Monday, January 24, 2011

Concrete into sod along Charlestown Road?

The Tribune's Daniel Suddeath leaves Erik far behind and explains that just like the radioactive mutant creature in the sci-fi movie, our doughnut hole has shifted from downtown to the old, original suburbs, farther out -- and someday may be headed for the (gasp - no!) exurb itself.

Once thriving area of Charlestown Road in New Albany now defined by vacancies

Some alert readers posting comments at the story page seem to be suggesting that aging concrete sprawl acreage should be converted into parkland. That's good progressive Green thinking, indeed.

Is such non-gasoline-driven subversion actually legal here?

Someone better ask the Slumlord Benevolent Society first.

3 comments:

Jeff Gillenwater said...

Except for human scale paths and such, I think we should all do our part, stop manicuring much of anything, quit this collective identity of subsidized suffering, and allow nature space and time to reformulate our trajectory. Let the sprawlers and otherwise ill (both downtown and out of town) try to collatorize a forest of recompense.

We don't even know what would grow without noxious fertilizers and that makes us dumb.
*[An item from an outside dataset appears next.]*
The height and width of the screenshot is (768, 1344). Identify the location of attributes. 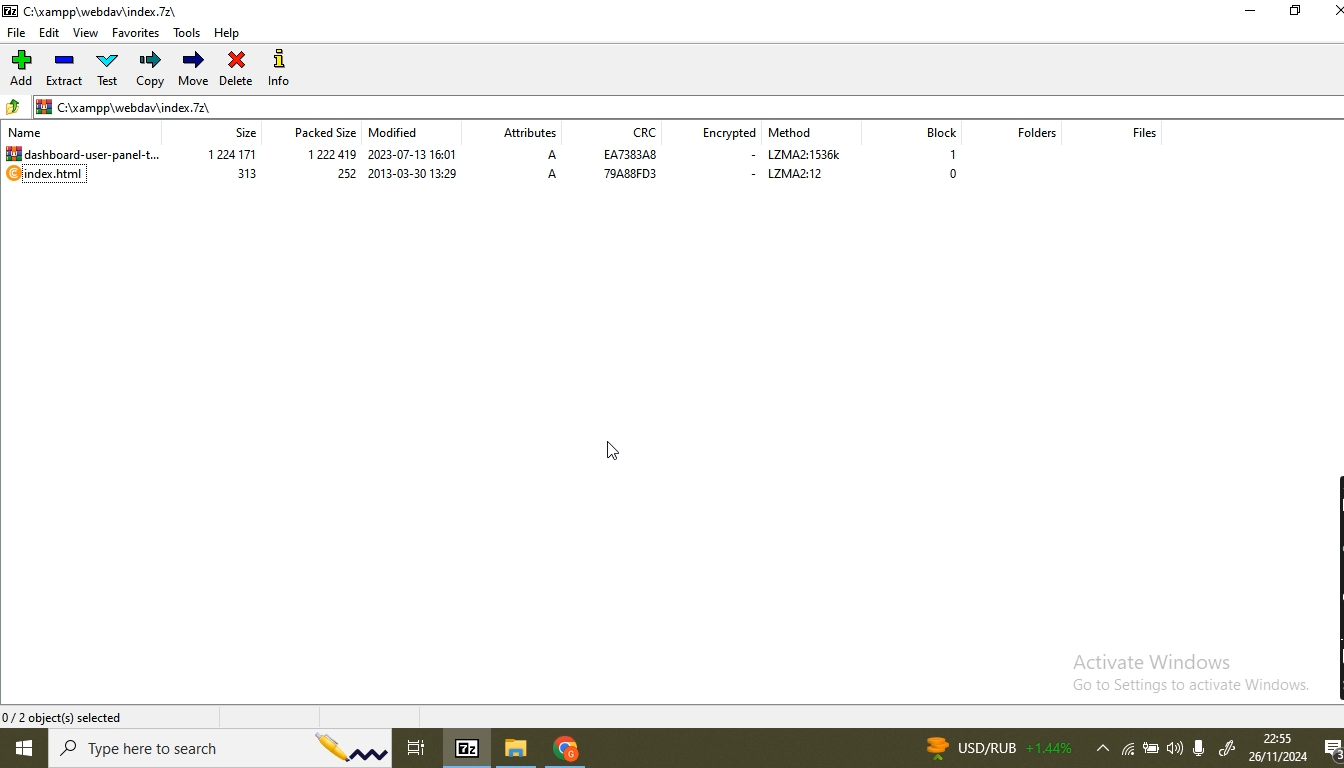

There's no need to be hard, gray, and hopeless on top of it.

Christopher D said...

You know, furhter thought turns my mind eye towards something like Warder Park (spring and Court Avenue in Jeff) filling in some of those dead places as well

Marcey said...

I live in this area and I would love a whole foods or Trader Joes that I could walk to and shop, a nice little book store or a toy store where my grandkids and I can hang out on cold days , and the idea of a park with a bandstand and a playground sounds great! However, we all know none of this will happen in New Albany where the general concenssus is "if it's not paved, it's not progress".